The spirit of our dear ones lives on in us – we might see them in a flower emerging from dark earth, in a bird winging by, remember them in the warm scent of fresh bread or notice delicate stitches in a quilt they sewed, brush strokes of a painting they created, words on a page. Their spirit, their memory lives on in us. We remember our dear All Souls folks who have passed on, our family and friends. We remember them, their spirits live on.
Traveling the path we find ourselves on, searching for the moments that might lift us above the ordinary, the struggle, the bleakness, believing there are truths and strength beyond this daily life. Coming together as a community of faith, these are the elements, the true spirit of Easter that have sustained people for thousands of years.
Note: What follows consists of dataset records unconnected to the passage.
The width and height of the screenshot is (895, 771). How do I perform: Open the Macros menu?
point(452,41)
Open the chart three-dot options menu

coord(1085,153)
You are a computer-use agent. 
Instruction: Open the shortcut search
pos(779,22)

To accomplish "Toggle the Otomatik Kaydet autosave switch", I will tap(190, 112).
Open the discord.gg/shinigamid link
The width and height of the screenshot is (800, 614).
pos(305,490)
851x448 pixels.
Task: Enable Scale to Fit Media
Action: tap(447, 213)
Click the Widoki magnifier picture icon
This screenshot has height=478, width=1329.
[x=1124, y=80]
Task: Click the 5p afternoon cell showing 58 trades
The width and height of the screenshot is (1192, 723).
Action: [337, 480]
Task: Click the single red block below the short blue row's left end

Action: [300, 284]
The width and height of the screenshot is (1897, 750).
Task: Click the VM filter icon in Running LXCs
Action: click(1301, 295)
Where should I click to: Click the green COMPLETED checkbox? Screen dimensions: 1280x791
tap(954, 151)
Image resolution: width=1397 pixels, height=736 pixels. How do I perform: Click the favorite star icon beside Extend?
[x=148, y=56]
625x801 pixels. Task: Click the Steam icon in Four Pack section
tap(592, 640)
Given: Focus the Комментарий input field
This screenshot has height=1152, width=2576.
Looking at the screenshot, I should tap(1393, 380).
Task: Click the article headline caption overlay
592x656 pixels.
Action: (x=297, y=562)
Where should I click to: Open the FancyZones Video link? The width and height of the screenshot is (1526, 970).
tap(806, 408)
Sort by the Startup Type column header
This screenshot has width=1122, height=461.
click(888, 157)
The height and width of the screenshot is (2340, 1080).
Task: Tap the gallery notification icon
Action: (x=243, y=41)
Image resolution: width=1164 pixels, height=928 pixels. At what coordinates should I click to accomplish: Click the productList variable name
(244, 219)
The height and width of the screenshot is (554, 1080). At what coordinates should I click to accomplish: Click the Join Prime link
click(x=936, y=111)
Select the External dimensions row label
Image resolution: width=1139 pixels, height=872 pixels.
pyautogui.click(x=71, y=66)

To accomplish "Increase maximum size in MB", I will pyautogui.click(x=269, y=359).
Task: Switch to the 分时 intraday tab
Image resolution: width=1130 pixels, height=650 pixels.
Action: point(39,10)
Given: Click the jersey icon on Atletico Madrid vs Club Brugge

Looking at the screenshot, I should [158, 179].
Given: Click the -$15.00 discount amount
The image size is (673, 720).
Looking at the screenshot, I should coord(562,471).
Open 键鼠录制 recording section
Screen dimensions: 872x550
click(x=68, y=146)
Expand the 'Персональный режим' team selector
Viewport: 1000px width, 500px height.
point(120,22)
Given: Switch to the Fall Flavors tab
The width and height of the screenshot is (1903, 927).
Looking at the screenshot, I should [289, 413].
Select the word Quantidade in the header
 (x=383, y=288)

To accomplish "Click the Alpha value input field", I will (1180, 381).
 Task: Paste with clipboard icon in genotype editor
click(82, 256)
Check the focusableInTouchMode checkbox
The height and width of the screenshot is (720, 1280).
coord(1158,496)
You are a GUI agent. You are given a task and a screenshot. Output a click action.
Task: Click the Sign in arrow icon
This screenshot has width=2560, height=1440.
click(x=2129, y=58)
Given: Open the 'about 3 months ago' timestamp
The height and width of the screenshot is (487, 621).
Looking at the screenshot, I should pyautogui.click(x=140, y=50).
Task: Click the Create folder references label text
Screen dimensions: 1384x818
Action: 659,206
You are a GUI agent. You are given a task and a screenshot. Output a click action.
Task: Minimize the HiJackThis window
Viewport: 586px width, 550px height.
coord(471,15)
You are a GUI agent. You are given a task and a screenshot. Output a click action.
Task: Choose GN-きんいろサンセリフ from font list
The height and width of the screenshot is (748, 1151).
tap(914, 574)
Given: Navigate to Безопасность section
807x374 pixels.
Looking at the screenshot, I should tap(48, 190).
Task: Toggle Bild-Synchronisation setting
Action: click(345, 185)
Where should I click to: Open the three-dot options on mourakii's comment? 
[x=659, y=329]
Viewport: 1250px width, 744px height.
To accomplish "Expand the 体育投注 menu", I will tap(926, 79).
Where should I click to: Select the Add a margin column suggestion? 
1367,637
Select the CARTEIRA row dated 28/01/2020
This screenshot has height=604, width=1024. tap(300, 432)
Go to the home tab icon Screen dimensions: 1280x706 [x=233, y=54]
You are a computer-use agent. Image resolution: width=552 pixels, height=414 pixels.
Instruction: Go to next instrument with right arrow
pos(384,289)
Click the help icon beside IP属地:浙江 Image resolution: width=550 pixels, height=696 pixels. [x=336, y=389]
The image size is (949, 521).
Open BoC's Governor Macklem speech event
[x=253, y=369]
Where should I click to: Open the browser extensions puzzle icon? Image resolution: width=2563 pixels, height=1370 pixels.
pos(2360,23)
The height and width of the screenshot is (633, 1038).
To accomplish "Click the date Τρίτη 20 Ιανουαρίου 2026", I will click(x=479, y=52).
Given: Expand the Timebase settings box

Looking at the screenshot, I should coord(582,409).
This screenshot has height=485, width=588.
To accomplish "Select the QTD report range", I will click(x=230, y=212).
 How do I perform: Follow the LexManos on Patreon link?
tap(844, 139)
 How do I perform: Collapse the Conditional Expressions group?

We aren’t asked to embrace the Christian scriptures, written many years after his death, crafted to send people down a certain path, meant to narrowly define who he was and what he represented. No, we can claim the light for ourselves – the light of truth that does shine into the darkest places; the light of love that conquers fear and creates healing; the light of justice that creates an even field and an open door, this can be our strength. And in this time of politics and struggle, violence and fear, complicated technology and re-drawn borders and differences that push to separate us, we can seek solace and inspiration from those who live on in spirit, and from the dear ones living around us. We are not alone, though it can feel that way at times.
We are together and there are a host of companions along the path we travel. May we spread our hands, and share who we are and what we can offer as we find our way together with truth and compassion lighting our way.